Justin Mason wrote:

> > That should not be a problem - if the message is re-signed, and the
> > resigner inserts his own Sender header field as it is supposed to do,
> > outer DK and DKIM signatures will succeed and the rule will not fire
>
> yeah -- in a perfect world, maybe ;)

How does one move a mountain? Stone by stone.
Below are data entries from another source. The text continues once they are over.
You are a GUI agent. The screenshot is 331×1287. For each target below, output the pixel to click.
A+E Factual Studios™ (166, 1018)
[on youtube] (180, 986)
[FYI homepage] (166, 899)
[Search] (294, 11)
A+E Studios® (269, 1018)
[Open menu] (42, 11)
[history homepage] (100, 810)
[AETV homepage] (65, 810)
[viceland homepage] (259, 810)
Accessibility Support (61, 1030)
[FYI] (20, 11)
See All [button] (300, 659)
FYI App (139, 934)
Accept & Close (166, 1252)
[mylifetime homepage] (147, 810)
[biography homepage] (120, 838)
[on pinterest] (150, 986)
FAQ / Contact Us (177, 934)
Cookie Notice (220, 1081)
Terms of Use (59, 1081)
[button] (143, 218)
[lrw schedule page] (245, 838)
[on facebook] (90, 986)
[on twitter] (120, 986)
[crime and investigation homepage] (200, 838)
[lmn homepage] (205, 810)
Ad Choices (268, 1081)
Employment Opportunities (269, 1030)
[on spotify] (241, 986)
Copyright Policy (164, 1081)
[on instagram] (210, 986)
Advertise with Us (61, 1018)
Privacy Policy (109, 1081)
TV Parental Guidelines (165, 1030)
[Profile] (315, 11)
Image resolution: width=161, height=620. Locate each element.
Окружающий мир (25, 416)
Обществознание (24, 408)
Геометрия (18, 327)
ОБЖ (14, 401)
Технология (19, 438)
> > Checking the last 12 hours of the log, I found two false positives,
> > one was a yahoo user with a regular yahoo account, who posted
> > directly through his home ISP's mailer (not through yahoo),
> > but provided his yahoo From address. ...
>
> The former is pretty common, fwiw.

All solutions (including SPF) seem to go in the direction that
the roaming poster will need to submit his mail through the
provider/service/domain whose domain name is used in his
sending address. SASL and TLS are common now, most popular
mail readers support it, and most MTAs. People will need
to adjust, to avoid their mail being treated as second-class.
Until then, giving such second-class mail small number of
positive score points is not too bad - well intended mail still
passes with no trouble.

> >   # give some incentive for people to start signing their mail:
> >   score DKIM_VERIFIED -1.5
> >   score DK_VERIFIED   -1.0
> > SpamAssassin has some merit and influence on the population,
> > so it may just as well be setting some trends.
> > If spamers start signing their mail, so much the better.
>
> I'd prefer not to do this without some kind of DKIM reputation service up
> and running, so that we don't give bonuses to spammers who sign their
> mails.  In our experience, spammers will quickly exploit any SpamAssassin
> bonuses available, and this would be pretty easy.
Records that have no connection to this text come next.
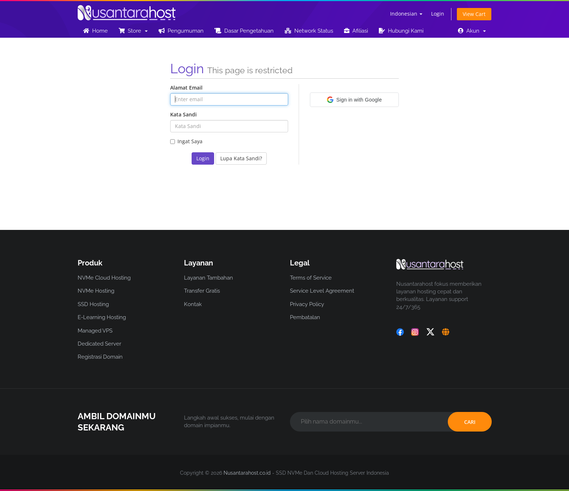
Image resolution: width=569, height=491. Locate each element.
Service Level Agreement (322, 291)
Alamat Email (186, 87)
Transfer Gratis (202, 291)
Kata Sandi (183, 114)
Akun (472, 31)
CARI (469, 421)
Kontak (193, 304)
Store (133, 31)
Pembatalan (305, 317)
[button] (354, 99)
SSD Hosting (93, 304)
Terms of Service (311, 278)
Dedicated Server (99, 344)
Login (437, 13)
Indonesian (406, 13)
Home (95, 31)
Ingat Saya (186, 141)
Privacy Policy (307, 304)
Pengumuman (181, 31)
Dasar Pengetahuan (244, 31)
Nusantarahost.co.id (247, 473)
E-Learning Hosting (102, 317)
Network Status (308, 31)
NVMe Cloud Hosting (104, 278)
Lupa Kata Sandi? (241, 158)
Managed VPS (95, 330)
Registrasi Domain (100, 357)
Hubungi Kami (401, 31)
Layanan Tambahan (208, 278)
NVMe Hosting (96, 291)
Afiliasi (356, 31)
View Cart (474, 14)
Give a little - gain a lot!  If they start signing their mail with
a valid signature corresponding to a sending domain, that is perfect:
they get 1.5 points of a bonus, we get the assurance that whoever
placed a domain name in From header field actually owns (or ownz)
that domain.

So how can a spammer validly sign a message:

- by owning a legitimate permanent domain, such as genuine commercial
  bulk mailers do, not trying to hide it - good, they get 1.5 bonus points,
  we may blacklist them if we want;

- by using a public mail service such as Yahoo - good, they get 1.5
  bonus points, there may be increased interest of spammers on legitimate
  Yahoo accounts, Yahoo gets more pressure from other legitimate users
  since its reputation is at stake, they take action to minimize
  misuse of their accounts - we all win (except for spammers);

- by stealing a private key from legitimate domain - not likely,
  and easy to fix by switching to a new key;

- by using throw-away domains, like being discussed on this ML not
  that long ago. Countermeasures are already being build, RBL lists
  of few-days old domains. And registrats may get bored with the scheme
  and actually do something about it.

- by using zombies sending through legitimate company's mailer
  with a legitimate sender address of that company - the company's
  reputation is at stake, and if it goes on for a long time, we may
  add few positive score points for such domains (RBL) or just
  blacklist them.

Is there another way? For now I'd stick with "Give a little - gain a lot!"